Deolinda è il nome nuovo della scena portoghese, è una ragazza un gruppo che sta interpretando il “fado”, genere tipico portoghese, in maniera più giovane e moderna (almeno questo è quello che ho capito nell’intruglio italo-anglo-portoghese di questi giorni)

Deolinda – Fado Toninho

Adriana Calcanhotto invece è una cantante di Bossa Nova, genere brasiliano ma che non poteva non travolgere un popolo aperto e amante delle contaminazioni culturali come i portoghesi… e alla fine ho dovuto comprare il cd, perché la bossa piace pure a me! Metto quella che è piaciuta di più a me del CD, per ora. (vi metto una versione LIVE)
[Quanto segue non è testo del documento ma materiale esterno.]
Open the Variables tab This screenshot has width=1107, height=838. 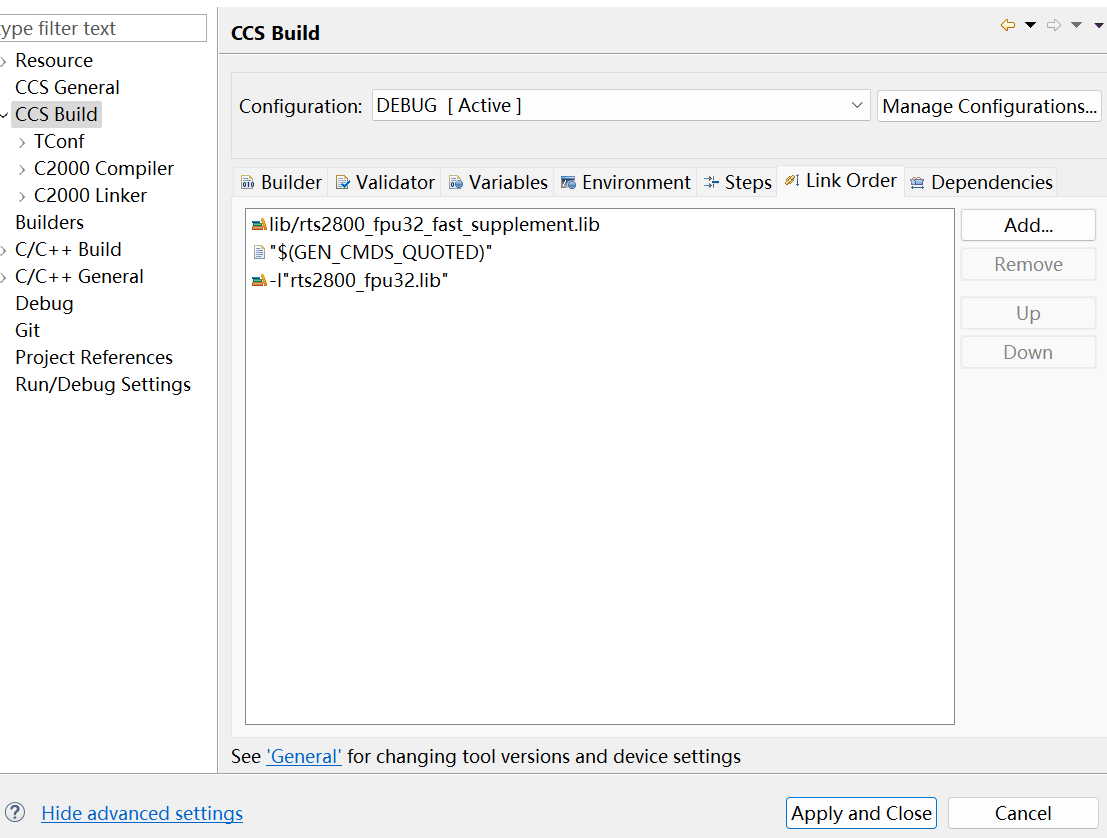click(498, 182)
Adriana Calcanhotto – Seu Pensamento

Lisboa!

Di solito si dice, quando non si riesce a definire bene una cosa o una persona, “non è ne carne ne pesce”, Lisbona (che in portoghese si dice Lisboa, non è che mi sono sbagliato…) è in effetti sia carne che pesce! Non parlo solo di un fatto gastronomico, perchè qui sono buoni sia la carne che il pesce, ma di un modo di essere che ingloba un po’ tutto il possibile! Simbolo di questo modo di essere è il carnevale, festa che proprio ieri si è conclusa con le feste notturne in maschera, che rappresenta proprio il trasformarsi, diversificarsi; credo di non aver mai visto tanti clown al volonta come in questi giorni, e poi zingari, pirati, poeti, super eroi, fatine, principesse ecc… Per un po’ mi è sembrato di essere fuori luogo vestito normalmente! Il carnevale non è vissuto propriamente in maniera portoghese,  è più un’influenza brasiliana; proprio questo è il bello, un paese che da colonizzatore ha avuto l’umiltà di trasformarsi in colonia culturale dei paesi un tempo sottomessi, e così a tavola, nella musica,  per le strade sono chiare le contaminazioni più diverse:  Sud America, Africa, Asia… il tutto vissuto con la naturalezza di chi vive questa realtà da secoli. Lo si vede nelle facce delle persone per strada, nei giochi di colore nei visi e negli occhi, nelle famiglie multietniche e nella bellezza di ragazzi e ragazze nati da gli abbinamenti più diversi. Un popolo ospitale e orgoglioso del proprio paese, piccolo ma con una grande storia, e delle proprie origini che siano brasiliane, angolane o portoghesi.

“Cartolina” da Lisbona

In questi giorni mi trovo nella capitale portoghese tra visite in chiese e turismo. Sono arrivato ieri, oggi ho visitato la città, estremamente affascinante… ammetto che quando sono in giro vengo sempre ammagliato dai posti diversi da dove sono nato, quindi potrei essere inaffidabile nel giudizio finale, ma d’altronde il bello di viaggiare è proprio questo! (non essere inaffidabile…) vedere cose diverse, respirare un’aria diversa… tutto qui sembra così familiare e diverso… ora non ho tempo di fermarmi a descrivere, lo farò meglio nei prossimi giorni. per ora… BOA NOITE!